Textauszug:
Forderungseinzug: Über welche Optionen verfügt ein Unternehmen?

Umsätze allein führen noch nicht zu einer stabilen Liquiditätssituation. Wenn Unternehmen hohe Außenstände haben, können sie trotz erfolgreicher Geschäfte schnell an ihr finanzielles Limit geraten. Doch die Realität sieht so aus, dass einige Kund:innen eine Rechnung gestellt bekommen – und zunächst einmal nicht bezahlen. Das kann viele Gründe haben: Wenn einem Kunden ein Kredit gewährt wurde, bleibt das Geld erst einmal aus. Einkauf auf Kredit ist vor allem im B2B-Business eine beliebte Vereinbarung. Doch leider geraten auch viele Kund:innen in Zahlungsverzug. Wie kann das Forderungsmanagement erfolgreich gestaltet werden? Hier muss jedes Unternehmen eine individuelle Lösung finden. Beim Forderungseinzug gibt es für Unternehmen spannende Optionen. Hier ein kleiner Überblick.
Forderungseinzug: Definition
Wie der Begriff bereits vermuten lässt, geht es beim Forderungseinzug um die Einziehung einer Forderung. Der Anspruch auf eine Forderung wird also erfolgreich geltend gemacht und die Forderung wird eingelöst. Das kann zahlungstechnisch beispielsweise durch das Lastschriftenverfahren oder auch andere Zahlungsformen umgesetzt werden.

Der Forderungseinzug kann sowohl außergerichtlich als auch gerichtlich erwirkt werden. Sehr geläufig sind in diesem Zusammenhang auch die Begriffe Inkasso oder Forderungsinkasso. Dazu später mehr.

Datensätze:
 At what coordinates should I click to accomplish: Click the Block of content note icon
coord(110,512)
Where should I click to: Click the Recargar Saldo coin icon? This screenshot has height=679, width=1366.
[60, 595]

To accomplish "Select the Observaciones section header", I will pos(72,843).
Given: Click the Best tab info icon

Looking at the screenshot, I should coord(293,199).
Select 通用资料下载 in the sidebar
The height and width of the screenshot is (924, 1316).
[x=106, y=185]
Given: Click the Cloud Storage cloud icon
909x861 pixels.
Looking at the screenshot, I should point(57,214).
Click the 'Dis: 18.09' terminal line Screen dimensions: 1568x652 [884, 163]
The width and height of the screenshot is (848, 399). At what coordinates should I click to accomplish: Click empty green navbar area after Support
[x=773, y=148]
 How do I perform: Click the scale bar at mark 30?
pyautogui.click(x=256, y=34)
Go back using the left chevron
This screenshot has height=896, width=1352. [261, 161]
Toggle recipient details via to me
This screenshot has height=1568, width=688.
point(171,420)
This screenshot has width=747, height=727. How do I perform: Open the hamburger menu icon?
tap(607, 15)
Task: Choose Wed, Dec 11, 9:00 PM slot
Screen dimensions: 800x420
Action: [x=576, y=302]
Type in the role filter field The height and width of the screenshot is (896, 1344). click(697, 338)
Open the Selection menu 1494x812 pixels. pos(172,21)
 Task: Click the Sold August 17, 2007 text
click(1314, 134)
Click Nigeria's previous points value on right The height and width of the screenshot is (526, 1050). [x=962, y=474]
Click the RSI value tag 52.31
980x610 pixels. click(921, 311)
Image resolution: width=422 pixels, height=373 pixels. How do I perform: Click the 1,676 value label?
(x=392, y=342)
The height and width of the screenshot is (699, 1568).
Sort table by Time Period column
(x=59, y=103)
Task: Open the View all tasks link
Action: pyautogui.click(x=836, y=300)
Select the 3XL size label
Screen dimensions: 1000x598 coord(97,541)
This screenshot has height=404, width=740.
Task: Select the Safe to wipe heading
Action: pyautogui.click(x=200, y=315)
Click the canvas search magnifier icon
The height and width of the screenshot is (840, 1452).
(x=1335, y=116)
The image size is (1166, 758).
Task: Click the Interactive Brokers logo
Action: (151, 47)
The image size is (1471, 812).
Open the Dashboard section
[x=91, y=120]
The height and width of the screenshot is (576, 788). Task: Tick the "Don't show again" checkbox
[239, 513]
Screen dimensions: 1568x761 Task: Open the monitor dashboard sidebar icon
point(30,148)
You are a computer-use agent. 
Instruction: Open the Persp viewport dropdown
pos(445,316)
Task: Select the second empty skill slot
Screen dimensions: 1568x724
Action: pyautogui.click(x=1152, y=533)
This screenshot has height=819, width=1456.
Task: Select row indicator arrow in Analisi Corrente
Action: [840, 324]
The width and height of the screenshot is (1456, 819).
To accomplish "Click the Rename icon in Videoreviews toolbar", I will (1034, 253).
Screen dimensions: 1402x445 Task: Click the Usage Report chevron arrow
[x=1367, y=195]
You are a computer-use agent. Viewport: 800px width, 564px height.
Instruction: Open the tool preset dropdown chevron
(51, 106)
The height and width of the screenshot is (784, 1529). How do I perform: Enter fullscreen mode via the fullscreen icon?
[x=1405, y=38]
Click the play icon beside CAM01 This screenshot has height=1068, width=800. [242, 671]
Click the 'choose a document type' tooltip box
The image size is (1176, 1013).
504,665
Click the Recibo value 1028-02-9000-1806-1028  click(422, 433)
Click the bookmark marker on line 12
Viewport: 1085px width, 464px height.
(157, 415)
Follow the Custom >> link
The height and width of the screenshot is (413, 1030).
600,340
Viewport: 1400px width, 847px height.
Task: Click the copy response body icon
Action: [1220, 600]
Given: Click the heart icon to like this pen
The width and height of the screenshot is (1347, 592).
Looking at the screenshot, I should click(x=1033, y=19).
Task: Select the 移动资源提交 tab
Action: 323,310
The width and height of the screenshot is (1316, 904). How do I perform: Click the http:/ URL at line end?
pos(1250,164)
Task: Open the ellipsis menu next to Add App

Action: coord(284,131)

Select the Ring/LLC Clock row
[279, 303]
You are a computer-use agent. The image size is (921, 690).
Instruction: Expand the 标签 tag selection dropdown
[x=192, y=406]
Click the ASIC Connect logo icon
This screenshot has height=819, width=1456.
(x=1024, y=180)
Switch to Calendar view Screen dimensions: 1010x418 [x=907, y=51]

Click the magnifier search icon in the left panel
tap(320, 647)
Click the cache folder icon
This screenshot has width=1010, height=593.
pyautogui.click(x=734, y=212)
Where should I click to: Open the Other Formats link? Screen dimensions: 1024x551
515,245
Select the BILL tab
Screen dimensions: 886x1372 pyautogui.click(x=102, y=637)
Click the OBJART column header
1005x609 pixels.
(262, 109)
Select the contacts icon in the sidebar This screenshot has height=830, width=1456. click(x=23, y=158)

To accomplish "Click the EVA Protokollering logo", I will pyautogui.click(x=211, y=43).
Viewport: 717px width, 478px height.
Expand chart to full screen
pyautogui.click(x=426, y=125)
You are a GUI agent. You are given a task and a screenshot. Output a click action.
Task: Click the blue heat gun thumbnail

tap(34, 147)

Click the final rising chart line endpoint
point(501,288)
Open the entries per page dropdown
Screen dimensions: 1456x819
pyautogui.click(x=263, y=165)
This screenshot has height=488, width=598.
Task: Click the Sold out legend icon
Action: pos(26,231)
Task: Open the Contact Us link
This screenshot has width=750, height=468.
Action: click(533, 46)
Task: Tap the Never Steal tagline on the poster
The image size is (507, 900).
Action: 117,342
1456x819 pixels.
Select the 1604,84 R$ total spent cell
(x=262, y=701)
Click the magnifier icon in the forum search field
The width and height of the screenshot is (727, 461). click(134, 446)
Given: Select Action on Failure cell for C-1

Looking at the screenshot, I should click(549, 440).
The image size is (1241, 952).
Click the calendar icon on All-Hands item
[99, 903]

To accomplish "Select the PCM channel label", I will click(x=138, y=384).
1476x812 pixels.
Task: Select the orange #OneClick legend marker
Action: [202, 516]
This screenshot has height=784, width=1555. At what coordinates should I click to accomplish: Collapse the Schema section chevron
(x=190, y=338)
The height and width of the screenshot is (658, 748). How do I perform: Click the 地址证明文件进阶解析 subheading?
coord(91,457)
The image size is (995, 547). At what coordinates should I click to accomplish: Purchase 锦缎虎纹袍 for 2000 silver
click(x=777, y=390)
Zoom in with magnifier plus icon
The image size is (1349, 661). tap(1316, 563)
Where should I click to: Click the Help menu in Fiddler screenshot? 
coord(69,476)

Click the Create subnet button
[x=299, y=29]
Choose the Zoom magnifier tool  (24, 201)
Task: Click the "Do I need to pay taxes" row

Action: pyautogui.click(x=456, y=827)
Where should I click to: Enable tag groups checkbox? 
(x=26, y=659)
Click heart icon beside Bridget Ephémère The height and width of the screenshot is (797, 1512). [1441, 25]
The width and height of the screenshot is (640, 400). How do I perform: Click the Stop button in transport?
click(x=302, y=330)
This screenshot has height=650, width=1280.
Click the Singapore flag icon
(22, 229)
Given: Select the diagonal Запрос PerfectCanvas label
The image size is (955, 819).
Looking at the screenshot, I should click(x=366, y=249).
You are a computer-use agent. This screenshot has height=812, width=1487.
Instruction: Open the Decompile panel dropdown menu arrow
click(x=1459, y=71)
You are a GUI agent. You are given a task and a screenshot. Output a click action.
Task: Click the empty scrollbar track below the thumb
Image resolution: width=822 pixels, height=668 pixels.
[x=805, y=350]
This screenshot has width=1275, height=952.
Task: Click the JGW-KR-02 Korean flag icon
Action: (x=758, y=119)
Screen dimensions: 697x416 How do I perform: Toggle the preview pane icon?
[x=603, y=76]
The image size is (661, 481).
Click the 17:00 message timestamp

Aufgabenstellung:
A) Gib den Text zum Forderungseinzug von „Umsätze allein führen“ bis „ein kleiner Überblick.“ wortgetreu wieder.
B) Auf welche zwei Arten kann der Forderungseinzug laut dem Text zum Forderungseinzug erwirkt werden?

Lösungen:
A)
Umsätze allein führen noch nicht zu einer stabilen Liquiditätssituation. Wenn Unternehmen hohe Außenstände haben, können sie trotz erfolgreicher Geschäfte schnell an ihr finanzielles Limit geraten. Doch die Realität sieht so aus, dass einige Kund:innen eine Rechnung gestellt bekommen – und zunächst einmal nicht bezahlen. Das kann viele Gründe haben: Wenn einem Kunden ein Kredit gewährt wurde, bleibt das Geld erst einmal aus. Einkauf auf Kredit ist vor allem im B2B-Business eine beliebte Vereinbarung. Doch leider geraten auch viele Kund:innen in Zahlungsverzug. Wie kann das Forderungsmanagement erfolgreich gestaltet werden? Hier muss jedes Unternehmen eine individuelle Lösung finden. Beim Forderungseinzug gibt es für Unternehmen spannende Optionen. Hier ein kleiner Überblick.

B) Außergerichtlich und gerichtlich.